What is the decentralized stablecoin Dai?
Dai is a decentralized stablecoin that is pegged to the US dollar. It is not backed by any physical assets, but instead by a collateralized debt position (CDP) on the Maker Protocol. This means that users can mint Dai by depositing other cryptocurrencies, such as Ether, as collateral.
The price of Dai is maintained by a system of smart contracts that are designed to keep the supply and demand for Dai in balance. If the price of Dai falls below $1, users are incentivized to buy Dai and repay their CDPs, which increases the demand for Dai and pushes the price back up. Conversely, if the price of Dai rises above $1, users are incentivized to sell Dai, which decreases the demand for Dai and pushes the price back down.

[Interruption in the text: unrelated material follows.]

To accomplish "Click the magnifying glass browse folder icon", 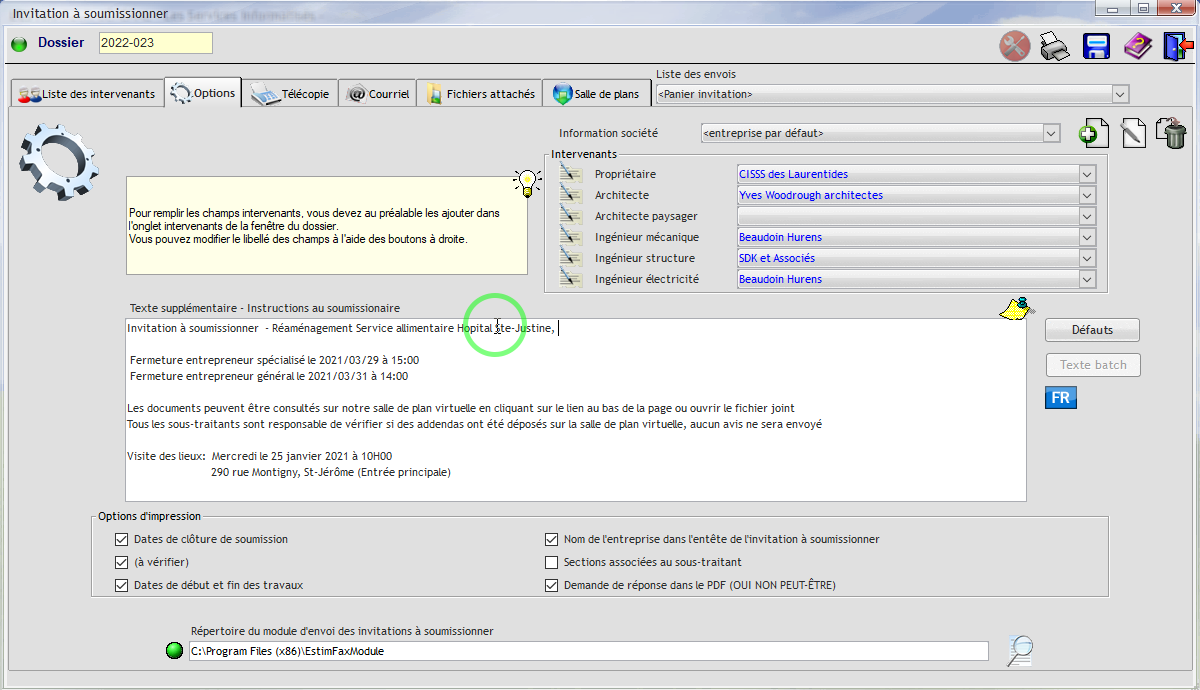I will (1019, 651).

Dai is a popular stablecoin among cryptocurrency users because it offers a way to store value without having to worry about the volatility of other cryptocurrencies. It is also used by many DeFi applications, such as lending and borrowing platforms.
Here are some of the key features of Dai:
- It is decentralized, meaning that it is not controlled by any central authority.
- It is collateralized, meaning that it is backed by other cryptocurrencies.
- It is pegged to the US dollar, meaning that its price is intended to remain stable at $1.
- It is used by many DeFi applications.